ASSIGNMENT =>
Compute the number of lines in the following data that include the word "label", and output that number alone.

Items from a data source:

[Start of section]

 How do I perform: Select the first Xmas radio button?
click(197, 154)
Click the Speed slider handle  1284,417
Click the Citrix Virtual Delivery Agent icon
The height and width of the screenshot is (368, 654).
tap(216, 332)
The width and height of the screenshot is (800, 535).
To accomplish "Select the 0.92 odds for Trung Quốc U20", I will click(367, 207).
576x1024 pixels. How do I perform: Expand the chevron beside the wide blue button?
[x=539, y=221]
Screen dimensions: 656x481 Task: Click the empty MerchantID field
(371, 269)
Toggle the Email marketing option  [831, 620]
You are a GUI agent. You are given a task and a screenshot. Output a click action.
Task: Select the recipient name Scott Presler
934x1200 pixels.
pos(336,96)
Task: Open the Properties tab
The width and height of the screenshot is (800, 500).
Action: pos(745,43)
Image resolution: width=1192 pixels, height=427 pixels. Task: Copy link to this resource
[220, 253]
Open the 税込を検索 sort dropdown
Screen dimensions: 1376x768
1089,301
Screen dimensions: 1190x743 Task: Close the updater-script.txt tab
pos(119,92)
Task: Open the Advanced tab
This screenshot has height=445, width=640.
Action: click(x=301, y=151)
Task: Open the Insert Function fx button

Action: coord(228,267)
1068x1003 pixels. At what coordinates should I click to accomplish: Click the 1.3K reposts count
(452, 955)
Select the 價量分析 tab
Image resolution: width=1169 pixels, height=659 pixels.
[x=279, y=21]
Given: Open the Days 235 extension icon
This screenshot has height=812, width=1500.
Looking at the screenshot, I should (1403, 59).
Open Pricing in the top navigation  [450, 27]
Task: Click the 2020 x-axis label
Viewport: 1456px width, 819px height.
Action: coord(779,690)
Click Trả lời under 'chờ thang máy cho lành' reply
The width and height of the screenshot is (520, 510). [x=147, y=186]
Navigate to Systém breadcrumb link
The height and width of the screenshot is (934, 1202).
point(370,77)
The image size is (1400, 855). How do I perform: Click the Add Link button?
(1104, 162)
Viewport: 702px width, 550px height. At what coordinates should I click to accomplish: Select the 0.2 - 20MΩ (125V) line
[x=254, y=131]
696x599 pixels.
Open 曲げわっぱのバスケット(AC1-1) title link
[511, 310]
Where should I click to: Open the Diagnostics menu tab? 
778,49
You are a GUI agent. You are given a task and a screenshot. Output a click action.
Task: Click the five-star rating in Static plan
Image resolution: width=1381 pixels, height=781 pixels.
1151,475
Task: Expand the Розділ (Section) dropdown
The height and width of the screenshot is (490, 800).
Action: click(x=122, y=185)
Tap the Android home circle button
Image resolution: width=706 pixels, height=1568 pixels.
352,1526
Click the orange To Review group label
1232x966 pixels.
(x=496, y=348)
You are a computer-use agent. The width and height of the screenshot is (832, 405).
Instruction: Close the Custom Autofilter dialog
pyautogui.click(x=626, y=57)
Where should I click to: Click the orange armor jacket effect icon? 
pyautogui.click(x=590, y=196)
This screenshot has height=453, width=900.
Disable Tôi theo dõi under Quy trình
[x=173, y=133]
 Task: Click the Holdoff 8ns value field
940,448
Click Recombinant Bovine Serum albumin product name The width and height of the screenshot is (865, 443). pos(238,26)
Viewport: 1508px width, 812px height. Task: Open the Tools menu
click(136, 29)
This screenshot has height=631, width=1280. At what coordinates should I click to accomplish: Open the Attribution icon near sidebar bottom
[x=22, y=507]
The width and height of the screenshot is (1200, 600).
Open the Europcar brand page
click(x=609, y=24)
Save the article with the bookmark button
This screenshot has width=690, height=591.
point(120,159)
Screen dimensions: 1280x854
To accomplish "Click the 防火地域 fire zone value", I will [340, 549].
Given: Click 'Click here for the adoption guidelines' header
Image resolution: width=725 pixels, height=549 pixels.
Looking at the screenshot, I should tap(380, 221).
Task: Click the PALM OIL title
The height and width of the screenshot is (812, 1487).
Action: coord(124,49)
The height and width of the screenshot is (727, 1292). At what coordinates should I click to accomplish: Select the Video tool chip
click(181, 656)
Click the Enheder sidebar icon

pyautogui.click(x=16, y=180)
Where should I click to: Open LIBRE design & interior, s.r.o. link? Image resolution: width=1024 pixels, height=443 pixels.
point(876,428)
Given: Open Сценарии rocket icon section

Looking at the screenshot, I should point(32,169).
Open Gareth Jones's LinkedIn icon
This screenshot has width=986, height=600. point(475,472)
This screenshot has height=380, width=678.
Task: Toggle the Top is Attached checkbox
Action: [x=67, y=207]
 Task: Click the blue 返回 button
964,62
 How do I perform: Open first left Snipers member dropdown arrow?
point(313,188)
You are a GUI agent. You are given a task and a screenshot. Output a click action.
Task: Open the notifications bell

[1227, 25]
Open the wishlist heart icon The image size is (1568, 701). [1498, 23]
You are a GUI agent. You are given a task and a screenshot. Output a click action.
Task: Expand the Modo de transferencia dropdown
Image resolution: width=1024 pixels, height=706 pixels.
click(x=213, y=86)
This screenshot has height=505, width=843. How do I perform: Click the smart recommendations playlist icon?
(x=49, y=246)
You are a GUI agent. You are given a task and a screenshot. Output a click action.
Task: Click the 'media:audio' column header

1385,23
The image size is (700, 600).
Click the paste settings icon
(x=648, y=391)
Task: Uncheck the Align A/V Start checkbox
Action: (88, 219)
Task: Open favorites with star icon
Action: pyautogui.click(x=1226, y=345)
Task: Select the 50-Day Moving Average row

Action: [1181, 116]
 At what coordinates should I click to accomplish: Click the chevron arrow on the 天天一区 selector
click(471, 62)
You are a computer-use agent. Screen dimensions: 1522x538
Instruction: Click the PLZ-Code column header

[End of section]

RESPONSE TO THE EXERCISE =>
2